* _SHORT EXERCISE A_
According to the passage on Lewis Carroll's photography, how many of his original photographs survive today?

By the time most of us hit puberty, we'd read (or at least seen the movie version of) Alice In Wonderland several times over. The story is a rite of passage, and it's revered by millions of people all over the world.

Almost equally revered is the author, Charles Lutwidge Dodgson, who's better known as Lewis Carroll. But he wasn't always a writer. He began his professional life by running his own photography studio.

Between 1856 and 1880, Carroll was fully committed to photography.

According to scholars, he took at least 3,000 pictures during this time period.

While that number is not especially impressive by today's standards, it was notoriously difficult to take and develop that much film in the craft's early years.

Of the original collection of Carroll's photographs, only 1,000 survive today.

Despite the fact that these photos were taken by a famous children's author, they still manage to be pretty darned creepy.

A large portion of Carroll's portfolio is made up of portraits of little girls, but there are also photos of old buildings, dolls, dogs, families, statues, and trees in his collection.

By 1880, the difficulty of running a photography studio started getting to Carroll, so he quit and took up writing instead.

His years of working behind the camera were not a total loss. While he was shooting one day, he met a young girl by the name of Alice Pleasance Liddell. Carroll based the character of Alice in Alice In Wonderland on her.

(via Dangerous Minds)

Those photographs are seriously haunting. I understand that Carroll was trying to be artful, but this collection is still pretty unsettling.

* _TASK INPUTS_
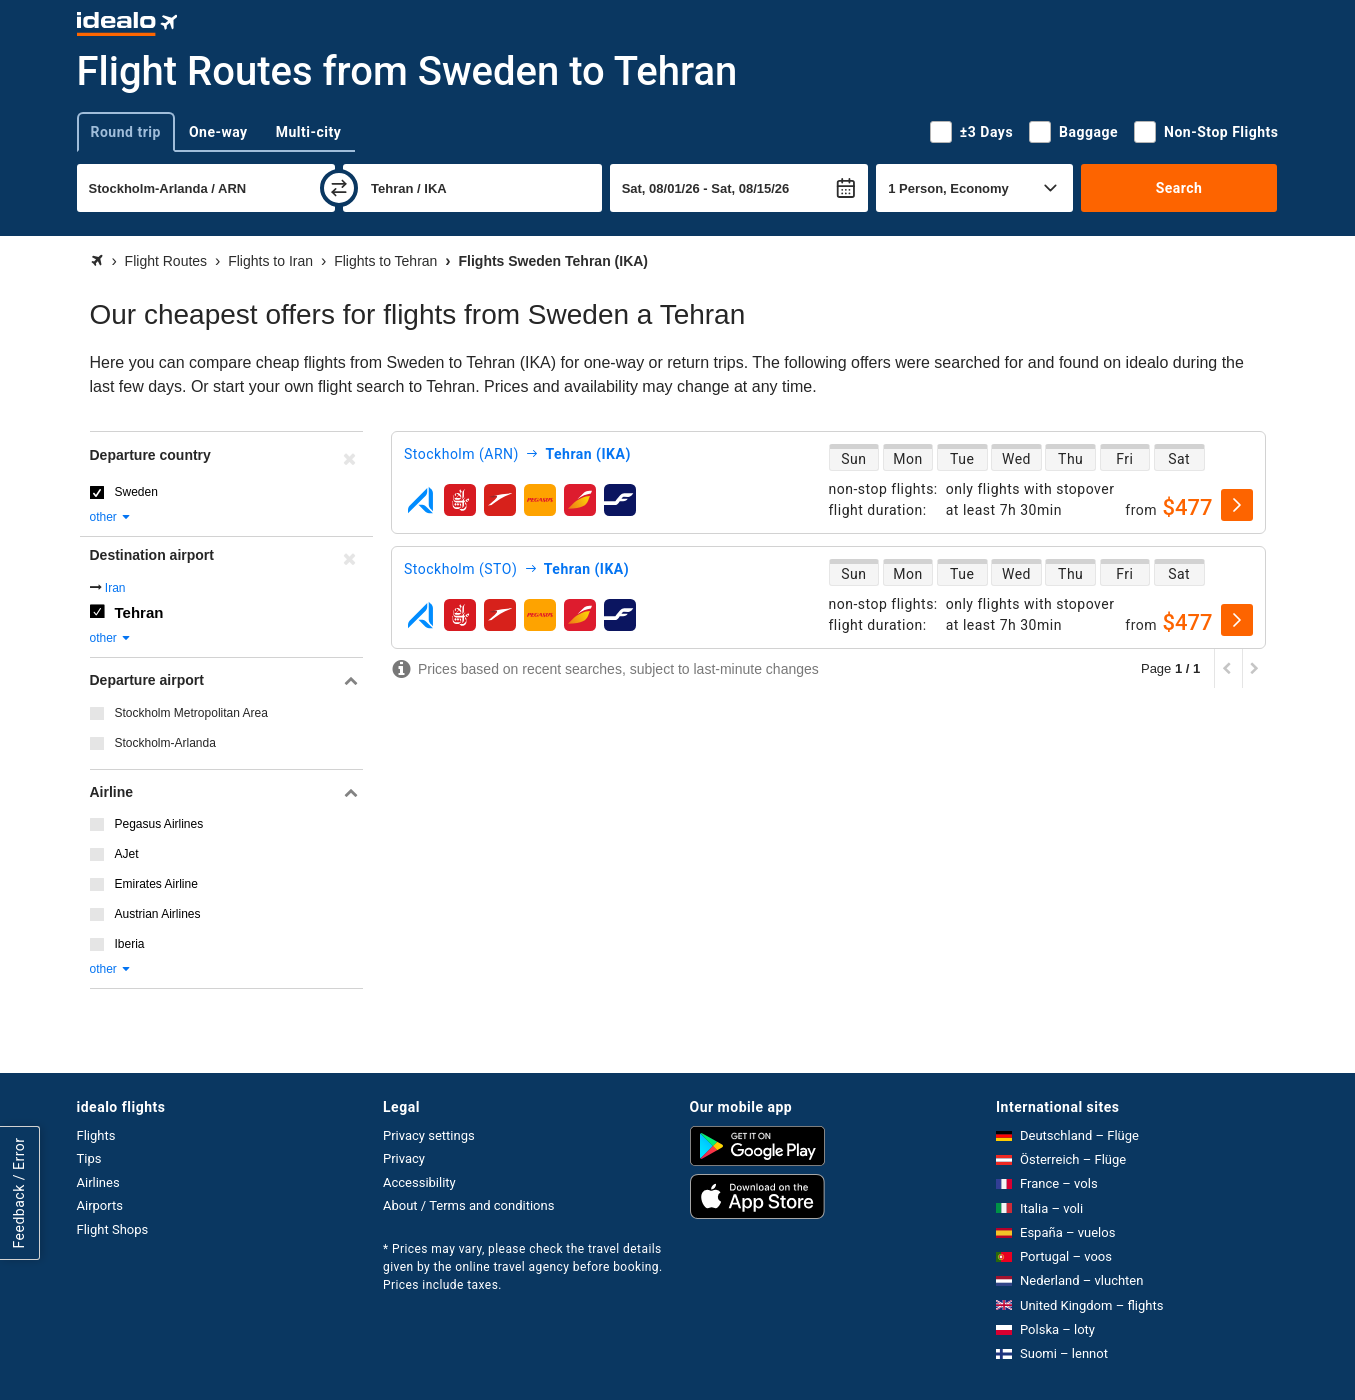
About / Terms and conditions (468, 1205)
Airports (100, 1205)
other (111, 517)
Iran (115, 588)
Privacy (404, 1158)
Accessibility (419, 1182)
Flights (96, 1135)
...
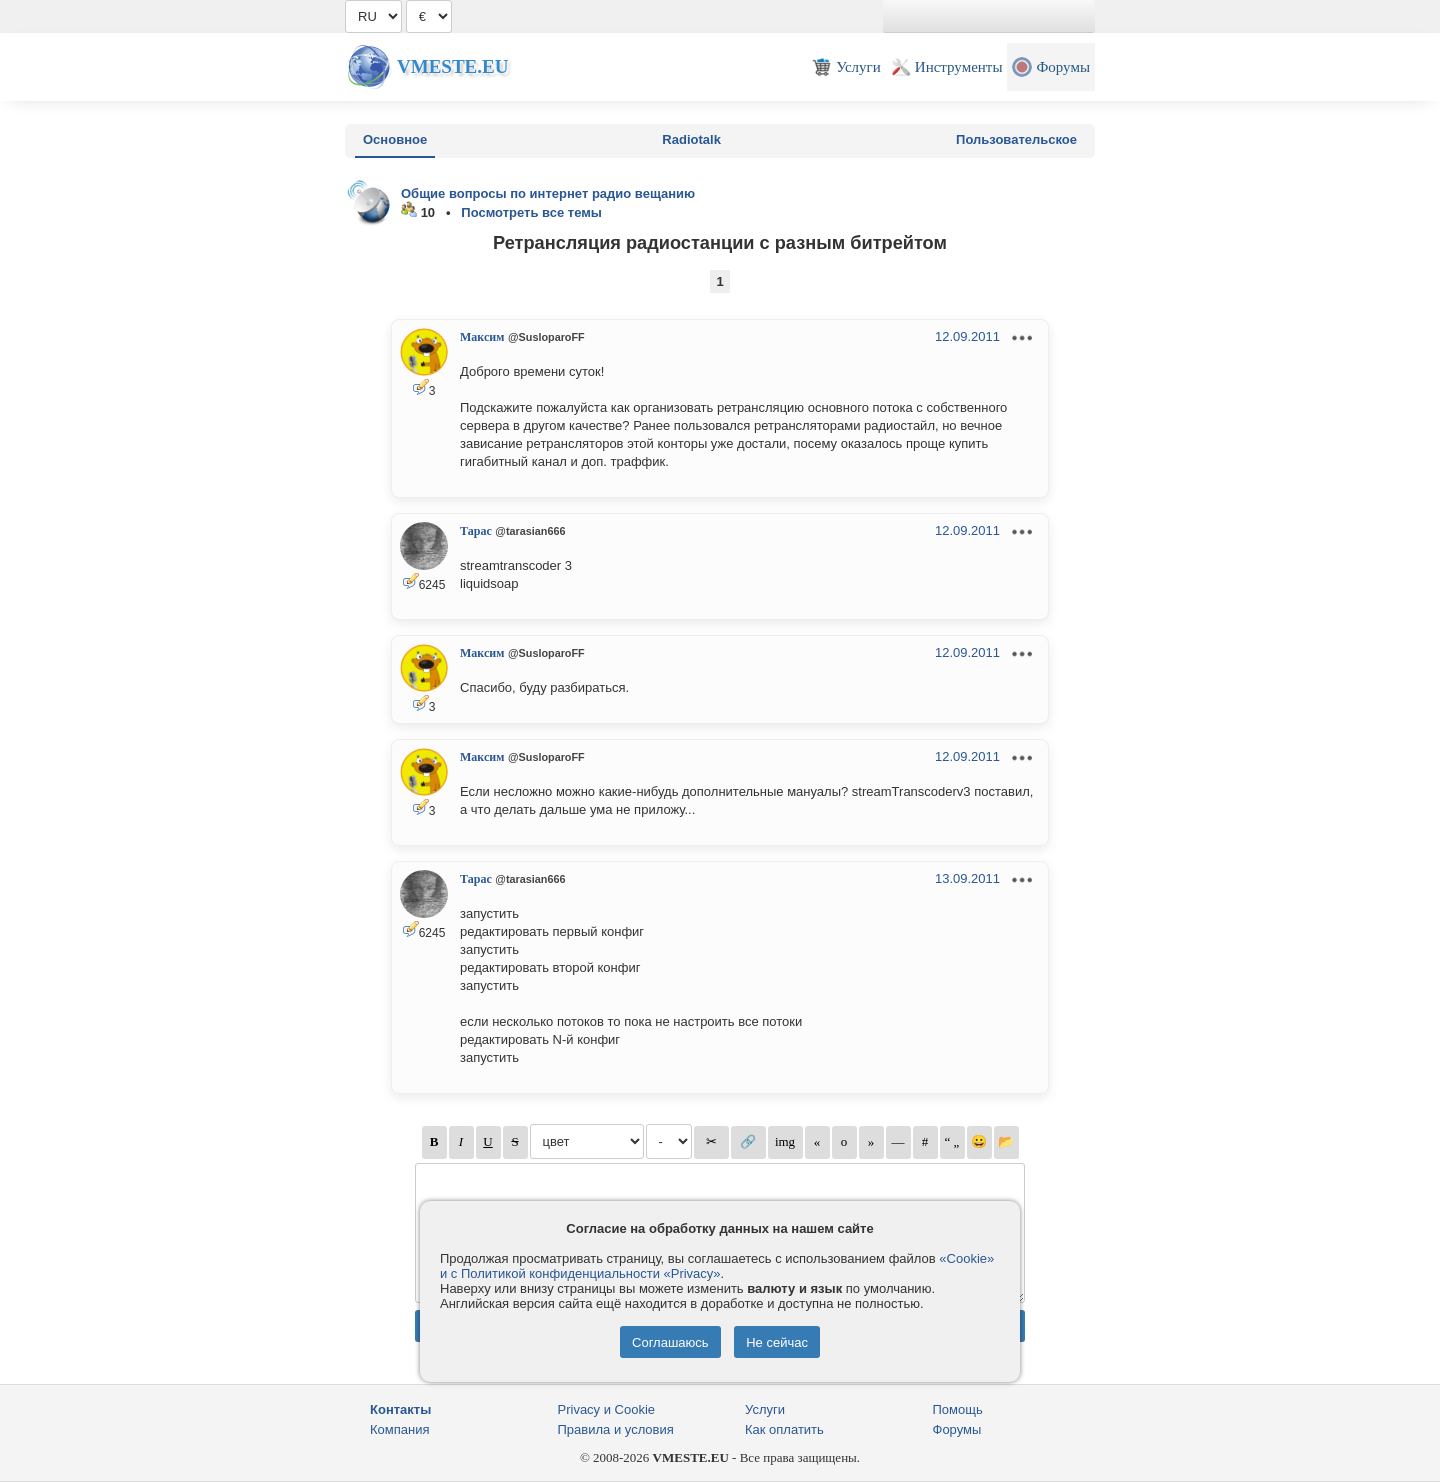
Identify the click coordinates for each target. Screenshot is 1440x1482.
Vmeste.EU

* _SHORT EXERCISE B_
Echo the entries from the line with "About / Terms and conditions (468, 1205)" to the line with "Accessibility (419, 1182)", keeping both of those lines.

* _EXERCISE RESULT A_
Only 1,000 survive today.

* _EXERCISE RESULT B_
About / Terms and conditions (468, 1205)
Airports (100, 1205)
other (111, 517)
Iran (115, 588)
Privacy (404, 1158)
Accessibility (419, 1182)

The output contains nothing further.